TASK STATEMENT:
Reproduce all of the data below word for word, line by line, in its original order.
───── MATERIAL FOR THE TASK ─────
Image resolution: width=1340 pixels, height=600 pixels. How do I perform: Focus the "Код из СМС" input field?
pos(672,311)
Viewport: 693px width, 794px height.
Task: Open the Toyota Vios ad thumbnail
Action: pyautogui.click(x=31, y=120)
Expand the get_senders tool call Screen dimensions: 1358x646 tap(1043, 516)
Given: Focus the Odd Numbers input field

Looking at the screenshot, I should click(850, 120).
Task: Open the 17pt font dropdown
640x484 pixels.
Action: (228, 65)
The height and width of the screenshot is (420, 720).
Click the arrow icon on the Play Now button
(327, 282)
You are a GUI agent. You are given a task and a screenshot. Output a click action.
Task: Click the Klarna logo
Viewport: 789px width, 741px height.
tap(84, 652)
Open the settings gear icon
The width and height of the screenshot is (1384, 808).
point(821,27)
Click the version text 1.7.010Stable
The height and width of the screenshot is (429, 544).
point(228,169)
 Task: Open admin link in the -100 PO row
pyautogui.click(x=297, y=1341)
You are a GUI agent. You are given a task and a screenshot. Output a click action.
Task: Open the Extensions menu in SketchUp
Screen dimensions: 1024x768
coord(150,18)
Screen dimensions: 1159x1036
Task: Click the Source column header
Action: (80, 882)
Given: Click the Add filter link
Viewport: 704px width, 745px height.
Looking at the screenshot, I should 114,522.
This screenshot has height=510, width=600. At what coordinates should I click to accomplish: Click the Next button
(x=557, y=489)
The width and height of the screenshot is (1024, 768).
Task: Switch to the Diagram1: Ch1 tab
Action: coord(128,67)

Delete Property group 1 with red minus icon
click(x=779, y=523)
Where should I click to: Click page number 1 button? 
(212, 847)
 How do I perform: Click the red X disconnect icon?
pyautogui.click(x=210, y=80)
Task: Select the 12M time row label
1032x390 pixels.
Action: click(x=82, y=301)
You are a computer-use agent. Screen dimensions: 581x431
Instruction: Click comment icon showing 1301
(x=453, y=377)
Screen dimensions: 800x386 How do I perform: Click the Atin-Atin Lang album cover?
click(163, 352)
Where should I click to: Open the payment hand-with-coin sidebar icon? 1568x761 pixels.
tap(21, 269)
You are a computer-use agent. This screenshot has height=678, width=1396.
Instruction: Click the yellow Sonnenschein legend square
─────
WRITTEN SOLUTION:
Image resolution: width=1340 pixels, height=600 pixels. How do I perform: Focus the "Код из СМС" input field?
pos(672,311)
Viewport: 693px width, 794px height.
Task: Open the Toyota Vios ad thumbnail
Action: pyautogui.click(x=31, y=120)
Expand the get_senders tool call Screen dimensions: 1358x646 tap(1043, 516)
Given: Focus the Odd Numbers input field

Looking at the screenshot, I should click(850, 120).
Task: Open the 17pt font dropdown
640x484 pixels.
Action: (228, 65)
The height and width of the screenshot is (420, 720).
Click the arrow icon on the Play Now button
(327, 282)
You are a GUI agent. You are given a task and a screenshot. Output a click action.
Task: Click the Klarna logo
Viewport: 789px width, 741px height.
tap(84, 652)
Open the settings gear icon
The width and height of the screenshot is (1384, 808).
point(821,27)
Click the version text 1.7.010Stable
The height and width of the screenshot is (429, 544).
point(228,169)
 Task: Open admin link in the -100 PO row
pyautogui.click(x=297, y=1341)
You are a GUI agent. You are given a task and a screenshot. Output a click action.
Task: Open the Extensions menu in SketchUp
Screen dimensions: 1024x768
coord(150,18)
Screen dimensions: 1159x1036
Task: Click the Source column header
Action: (80, 882)
Given: Click the Add filter link
Viewport: 704px width, 745px height.
Looking at the screenshot, I should 114,522.
This screenshot has height=510, width=600. At what coordinates should I click to accomplish: Click the Next button
(x=557, y=489)
The width and height of the screenshot is (1024, 768).
Task: Switch to the Diagram1: Ch1 tab
Action: coord(128,67)

Delete Property group 1 with red minus icon
click(x=779, y=523)
Where should I click to: Click page number 1 button? 
(212, 847)
 How do I perform: Click the red X disconnect icon?
pyautogui.click(x=210, y=80)
Task: Select the 12M time row label
1032x390 pixels.
Action: click(x=82, y=301)
You are a computer-use agent. Screen dimensions: 581x431
Instruction: Click comment icon showing 1301
(x=453, y=377)
Screen dimensions: 800x386 How do I perform: Click the Atin-Atin Lang album cover?
click(163, 352)
Where should I click to: Open the payment hand-with-coin sidebar icon? 1568x761 pixels.
tap(21, 269)
You are a computer-use agent. This screenshot has height=678, width=1396.
Instruction: Click the yellow Sonnenschein legend square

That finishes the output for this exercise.